*WHAT IS NEEDED:*
Restate each entry word for word, leaving nothing out.

>>

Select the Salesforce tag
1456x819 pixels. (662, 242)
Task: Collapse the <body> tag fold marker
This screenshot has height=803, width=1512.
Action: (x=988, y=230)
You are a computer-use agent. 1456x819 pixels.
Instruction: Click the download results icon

<<

*SOLUTION TO THE PROBLEM:*
Select the Salesforce tag
1456x819 pixels. (662, 242)
Task: Collapse the <body> tag fold marker
This screenshot has height=803, width=1512.
Action: (x=988, y=230)
You are a computer-use agent. 1456x819 pixels.
Instruction: Click the download results icon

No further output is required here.